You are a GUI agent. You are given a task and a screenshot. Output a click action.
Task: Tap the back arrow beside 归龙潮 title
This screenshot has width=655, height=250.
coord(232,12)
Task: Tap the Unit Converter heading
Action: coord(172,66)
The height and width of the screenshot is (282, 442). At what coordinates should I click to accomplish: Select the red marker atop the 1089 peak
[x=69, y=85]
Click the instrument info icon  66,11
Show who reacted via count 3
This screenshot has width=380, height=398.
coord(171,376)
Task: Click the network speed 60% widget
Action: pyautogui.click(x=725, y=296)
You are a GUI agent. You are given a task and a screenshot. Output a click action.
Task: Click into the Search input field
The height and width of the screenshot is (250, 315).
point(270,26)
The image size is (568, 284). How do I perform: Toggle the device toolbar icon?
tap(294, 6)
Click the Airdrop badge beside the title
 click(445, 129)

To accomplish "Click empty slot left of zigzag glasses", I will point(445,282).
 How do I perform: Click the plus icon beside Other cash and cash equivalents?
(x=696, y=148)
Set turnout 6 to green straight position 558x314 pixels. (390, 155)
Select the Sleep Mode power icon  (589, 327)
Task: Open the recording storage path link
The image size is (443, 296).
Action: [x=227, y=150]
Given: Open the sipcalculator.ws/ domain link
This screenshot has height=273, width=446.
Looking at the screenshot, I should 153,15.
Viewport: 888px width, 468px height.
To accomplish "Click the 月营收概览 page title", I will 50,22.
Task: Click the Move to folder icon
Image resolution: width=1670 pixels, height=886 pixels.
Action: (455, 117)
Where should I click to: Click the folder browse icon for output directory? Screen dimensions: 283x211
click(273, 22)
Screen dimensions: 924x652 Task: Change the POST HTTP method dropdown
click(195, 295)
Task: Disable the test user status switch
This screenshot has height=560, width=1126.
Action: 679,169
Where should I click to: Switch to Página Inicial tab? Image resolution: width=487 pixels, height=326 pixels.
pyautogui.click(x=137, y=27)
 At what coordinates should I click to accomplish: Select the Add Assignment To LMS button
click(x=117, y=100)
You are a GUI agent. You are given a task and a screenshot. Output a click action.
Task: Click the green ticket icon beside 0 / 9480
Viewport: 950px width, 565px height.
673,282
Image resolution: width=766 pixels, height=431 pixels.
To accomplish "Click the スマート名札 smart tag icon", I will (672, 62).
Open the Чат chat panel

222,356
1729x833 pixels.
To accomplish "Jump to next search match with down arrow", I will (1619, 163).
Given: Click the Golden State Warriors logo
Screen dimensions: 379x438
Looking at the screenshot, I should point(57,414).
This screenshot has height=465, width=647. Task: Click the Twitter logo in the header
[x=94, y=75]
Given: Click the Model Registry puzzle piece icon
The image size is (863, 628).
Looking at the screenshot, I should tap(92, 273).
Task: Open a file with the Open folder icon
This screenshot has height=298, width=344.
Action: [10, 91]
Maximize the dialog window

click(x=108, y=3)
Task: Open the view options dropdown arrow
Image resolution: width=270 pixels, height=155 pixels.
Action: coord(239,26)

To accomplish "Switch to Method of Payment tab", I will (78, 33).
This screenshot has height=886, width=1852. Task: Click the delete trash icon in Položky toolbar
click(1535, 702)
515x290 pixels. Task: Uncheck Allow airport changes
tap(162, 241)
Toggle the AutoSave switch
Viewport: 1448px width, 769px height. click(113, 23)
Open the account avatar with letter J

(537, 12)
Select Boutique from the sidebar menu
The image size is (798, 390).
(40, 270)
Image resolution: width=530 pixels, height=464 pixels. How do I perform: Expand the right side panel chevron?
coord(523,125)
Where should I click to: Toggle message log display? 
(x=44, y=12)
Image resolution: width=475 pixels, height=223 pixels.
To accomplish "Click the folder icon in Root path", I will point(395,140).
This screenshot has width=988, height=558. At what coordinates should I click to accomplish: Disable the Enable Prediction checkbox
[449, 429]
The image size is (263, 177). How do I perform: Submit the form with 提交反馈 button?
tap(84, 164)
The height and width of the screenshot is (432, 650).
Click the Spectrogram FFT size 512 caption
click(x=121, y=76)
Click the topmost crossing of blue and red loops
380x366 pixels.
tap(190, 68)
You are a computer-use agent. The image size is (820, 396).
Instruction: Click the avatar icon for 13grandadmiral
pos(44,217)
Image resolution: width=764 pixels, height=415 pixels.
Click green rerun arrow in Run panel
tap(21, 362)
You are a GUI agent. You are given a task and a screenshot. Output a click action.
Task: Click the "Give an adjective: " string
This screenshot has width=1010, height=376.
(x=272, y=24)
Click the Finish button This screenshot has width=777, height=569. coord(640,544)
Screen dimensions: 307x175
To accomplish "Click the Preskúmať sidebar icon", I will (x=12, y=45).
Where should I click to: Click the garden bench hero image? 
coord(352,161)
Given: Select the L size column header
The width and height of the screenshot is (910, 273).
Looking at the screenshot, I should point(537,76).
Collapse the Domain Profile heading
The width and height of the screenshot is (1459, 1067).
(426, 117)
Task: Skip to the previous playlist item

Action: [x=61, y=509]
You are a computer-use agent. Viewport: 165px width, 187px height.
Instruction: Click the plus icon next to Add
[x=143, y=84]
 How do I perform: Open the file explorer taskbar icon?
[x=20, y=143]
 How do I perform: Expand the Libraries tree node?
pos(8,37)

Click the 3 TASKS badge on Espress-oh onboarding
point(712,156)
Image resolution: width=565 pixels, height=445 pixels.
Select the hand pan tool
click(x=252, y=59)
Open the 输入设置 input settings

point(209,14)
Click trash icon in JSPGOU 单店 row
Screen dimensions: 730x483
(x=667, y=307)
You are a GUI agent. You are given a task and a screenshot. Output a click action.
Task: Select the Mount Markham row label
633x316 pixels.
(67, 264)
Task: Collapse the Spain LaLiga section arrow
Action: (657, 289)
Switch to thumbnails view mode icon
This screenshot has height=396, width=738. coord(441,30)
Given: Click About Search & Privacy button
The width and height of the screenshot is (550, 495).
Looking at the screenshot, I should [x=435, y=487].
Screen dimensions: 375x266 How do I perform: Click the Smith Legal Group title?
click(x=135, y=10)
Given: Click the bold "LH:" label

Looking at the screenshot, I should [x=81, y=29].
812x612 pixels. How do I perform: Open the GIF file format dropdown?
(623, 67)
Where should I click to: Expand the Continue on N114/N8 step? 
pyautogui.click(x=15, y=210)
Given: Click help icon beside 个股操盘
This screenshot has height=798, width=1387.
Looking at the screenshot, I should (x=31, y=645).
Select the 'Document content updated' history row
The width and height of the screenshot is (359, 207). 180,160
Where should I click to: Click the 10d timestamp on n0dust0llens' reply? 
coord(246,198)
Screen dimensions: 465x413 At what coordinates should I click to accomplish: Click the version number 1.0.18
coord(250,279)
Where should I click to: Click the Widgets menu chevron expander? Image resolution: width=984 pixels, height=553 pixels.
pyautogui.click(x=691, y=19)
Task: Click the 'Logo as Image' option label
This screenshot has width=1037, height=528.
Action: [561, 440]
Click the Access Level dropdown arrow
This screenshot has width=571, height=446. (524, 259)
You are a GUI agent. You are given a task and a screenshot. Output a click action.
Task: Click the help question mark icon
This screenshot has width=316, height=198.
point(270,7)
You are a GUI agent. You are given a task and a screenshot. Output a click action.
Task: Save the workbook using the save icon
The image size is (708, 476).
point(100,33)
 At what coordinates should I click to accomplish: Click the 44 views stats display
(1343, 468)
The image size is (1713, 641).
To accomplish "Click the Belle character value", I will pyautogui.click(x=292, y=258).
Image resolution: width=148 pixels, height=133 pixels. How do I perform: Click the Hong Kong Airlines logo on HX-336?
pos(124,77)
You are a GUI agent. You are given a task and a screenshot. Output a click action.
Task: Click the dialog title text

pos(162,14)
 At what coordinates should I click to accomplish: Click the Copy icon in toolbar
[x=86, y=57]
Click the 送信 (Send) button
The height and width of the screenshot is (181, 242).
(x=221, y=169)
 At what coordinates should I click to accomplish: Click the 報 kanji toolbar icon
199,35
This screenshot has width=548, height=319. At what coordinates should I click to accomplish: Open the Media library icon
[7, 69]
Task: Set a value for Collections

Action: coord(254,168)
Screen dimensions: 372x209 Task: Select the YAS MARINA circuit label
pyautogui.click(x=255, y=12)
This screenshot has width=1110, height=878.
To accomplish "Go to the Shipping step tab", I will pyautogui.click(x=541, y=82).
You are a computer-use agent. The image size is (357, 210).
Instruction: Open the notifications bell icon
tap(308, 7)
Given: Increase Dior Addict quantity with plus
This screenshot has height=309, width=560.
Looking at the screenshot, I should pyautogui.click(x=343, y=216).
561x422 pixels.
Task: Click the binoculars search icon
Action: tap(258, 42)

....................

• YOUR TASK: The word "will" may appear in several lines of the data; copy every line where it does.

• SOLUTION TO THIS PROBLEM:
To accomplish "Click empty slot left of zigzag glasses", I will point(445,282).
To accomplish "Click the 月营收概览 page title", I will 50,22.
To accomplish "Click the スマート名札 smart tag icon", I will (672, 62).
To accomplish "Jump to next search match with down arrow", I will (1619, 163).
To accomplish "Switch to Method of Payment tab", I will (78, 33).
To accomplish "Click the folder icon in Root path", I will point(395,140).
To accomplish "Click the Preskúmať sidebar icon", I will (x=12, y=45).
To accomplish "Click the Belle character value", I will pyautogui.click(x=292, y=258).
To accomplish "Go to the Shipping step tab", I will pyautogui.click(x=541, y=82).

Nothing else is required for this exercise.